(Your assignment):
Write out an exact copy of the line containing "Given: Click 'Ticket" and all lines that follow it in the data below, leaving out pictures.

(Supplied material):
# # # #

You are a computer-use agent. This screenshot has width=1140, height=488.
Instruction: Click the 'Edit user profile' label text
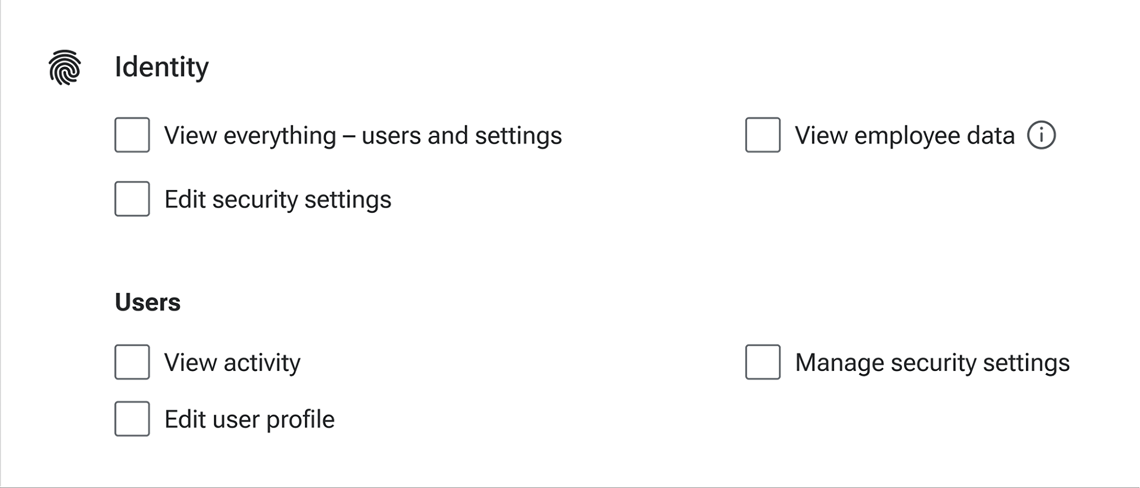click(x=249, y=420)
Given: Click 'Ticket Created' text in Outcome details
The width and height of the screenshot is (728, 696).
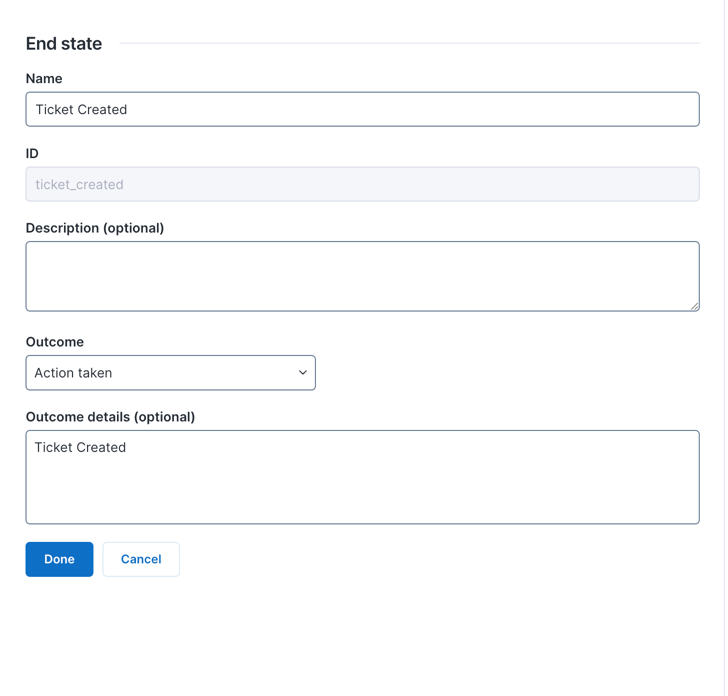Looking at the screenshot, I should click(80, 447).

# # # #

(Solved problem):
Given: Click 'Ticket Created' text in Outcome details
The width and height of the screenshot is (728, 696).
Looking at the screenshot, I should click(80, 447).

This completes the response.